## BEGIN Page text
If it was permitted to function by the All India Council for Technical Education (AICTE), Indus College of Engineering at Alandurai would have had the dubious distinction of being a rare educational institution campus where both students and wildlife can roam around, if not co-exist. However, the higher education authority withdrew its approval to the college situated on the eastern forest fringes of Coimbatore City, citing violations of rules prescribed by Tamil Nadu’s Hill Area Conservation Authority (HACA) and Directorate of Town and Country Planning (DTCP). The college was accused of encroaching into the elephant corridors of the Western Ghats as well as violating construction rules.
“This is an unholy nexus between bureaucrats, corporates and politicians,” says K Mohanraj of Tamil Nadu Green Movement (TNGM). “Indus College of Engineering being a small fish, got caught, while the big fishes continue to flout laws and reap benefits at the cost of lives of innocent people and animals. The damage they have done to that part of the Western Ghats is unfathomable and unpardonable,” added Mohanraj. In Coimbatore, known as an educational hub, a number of educational, religious and social institutions have come up in the recent past on traditional migratory routes of elephants by influencing those in power, causing enormous damage to the vulnerable environment of the Western Ghats. Coimbatore may be the only major city in the country where elephant herds move into gated communities and busy bazaars unmindful of the protest of local communities. Last week, a tusker blocked the traffic in the busy Coimbatore-Palakkad national highway at Madukkarai for more than four hours.
## END Page text
## BEGIN Dataset records
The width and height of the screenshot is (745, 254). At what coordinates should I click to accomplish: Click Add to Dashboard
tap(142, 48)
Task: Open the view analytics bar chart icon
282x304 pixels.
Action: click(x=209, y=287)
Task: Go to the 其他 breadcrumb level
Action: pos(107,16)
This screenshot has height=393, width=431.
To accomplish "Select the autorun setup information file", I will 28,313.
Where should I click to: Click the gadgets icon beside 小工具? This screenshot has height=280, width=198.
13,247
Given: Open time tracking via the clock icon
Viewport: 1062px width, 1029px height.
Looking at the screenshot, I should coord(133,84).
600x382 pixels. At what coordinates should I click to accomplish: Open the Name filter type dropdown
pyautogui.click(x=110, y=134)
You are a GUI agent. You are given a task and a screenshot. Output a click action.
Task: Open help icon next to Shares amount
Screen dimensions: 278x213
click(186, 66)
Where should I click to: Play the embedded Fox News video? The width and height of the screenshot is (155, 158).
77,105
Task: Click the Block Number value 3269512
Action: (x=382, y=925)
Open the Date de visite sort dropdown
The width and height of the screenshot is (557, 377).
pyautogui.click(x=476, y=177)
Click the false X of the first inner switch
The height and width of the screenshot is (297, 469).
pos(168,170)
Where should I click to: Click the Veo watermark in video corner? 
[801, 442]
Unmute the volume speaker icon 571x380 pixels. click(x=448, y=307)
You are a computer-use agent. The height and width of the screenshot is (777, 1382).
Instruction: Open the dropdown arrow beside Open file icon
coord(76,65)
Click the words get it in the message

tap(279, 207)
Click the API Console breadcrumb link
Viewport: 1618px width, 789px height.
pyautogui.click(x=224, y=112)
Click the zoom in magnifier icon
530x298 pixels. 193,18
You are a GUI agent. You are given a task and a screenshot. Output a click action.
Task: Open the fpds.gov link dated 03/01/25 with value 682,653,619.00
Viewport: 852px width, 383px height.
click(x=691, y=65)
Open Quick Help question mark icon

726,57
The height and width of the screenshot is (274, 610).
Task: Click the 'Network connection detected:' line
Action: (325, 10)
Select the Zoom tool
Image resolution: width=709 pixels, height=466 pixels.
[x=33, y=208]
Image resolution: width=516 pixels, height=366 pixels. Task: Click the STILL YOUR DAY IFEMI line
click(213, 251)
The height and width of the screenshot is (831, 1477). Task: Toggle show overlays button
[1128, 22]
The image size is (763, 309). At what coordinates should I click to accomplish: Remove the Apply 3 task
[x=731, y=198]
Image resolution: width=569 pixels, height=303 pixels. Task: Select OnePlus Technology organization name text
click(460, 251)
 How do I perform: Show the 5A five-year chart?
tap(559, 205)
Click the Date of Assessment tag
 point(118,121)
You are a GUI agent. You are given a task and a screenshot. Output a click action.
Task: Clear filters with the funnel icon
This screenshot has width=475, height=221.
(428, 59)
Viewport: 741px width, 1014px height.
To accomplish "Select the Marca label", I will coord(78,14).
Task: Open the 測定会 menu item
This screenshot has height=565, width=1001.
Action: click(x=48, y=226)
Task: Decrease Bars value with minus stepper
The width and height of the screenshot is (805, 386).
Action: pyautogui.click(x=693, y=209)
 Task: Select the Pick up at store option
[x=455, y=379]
## END Dataset records
■ Tasks to complete ■
a: Translate this sentence from the article about the Coimbatore engineering college into Spanish: "Last week, a tusker blocked the traffic in the busy Coimbatore-Palakkad national highway at Madukkarai for more than four hours."
b: According to the article about the Coimbatore engineering college, the rules of which two bodies did the AICTE cite when it withdrew the college's approval?
c: Does each statement agree with the article about the Coimbatore engineering college? Answer yes or no for each, quoting the words that decide it.
(i) The college stands on the western forest fringes of Coimbatore City.
(ii) Mohanraj describes Indus College of Engineering as a small fish.
(iii) The tusker on the national highway held up traffic for more than four hours.
The records are separate material with no link to the article about the Coimbatore engineering college.

■ Task results ■
a: La semana pasada, un elefante macho con colmillos bloqueó el tráfico en la concurrida carretera nacional Coimbatore-Palakkad, en Madukkarai, durante más de cuatro horas.

b: Tamil Nadu's Hill Area Conservation Authority (HACA) and the Directorate of Town and Country Planning (DTCP).

c:
(i) No: "situated on the eastern forest fringes of Coimbatore City"
(ii) Yes: "Indus College of Engineering being a small fish, got caught"
(iii) Yes: "blocked the traffic in the busy Coimbatore-Palakkad national highway at Madukkarai for more than four hours"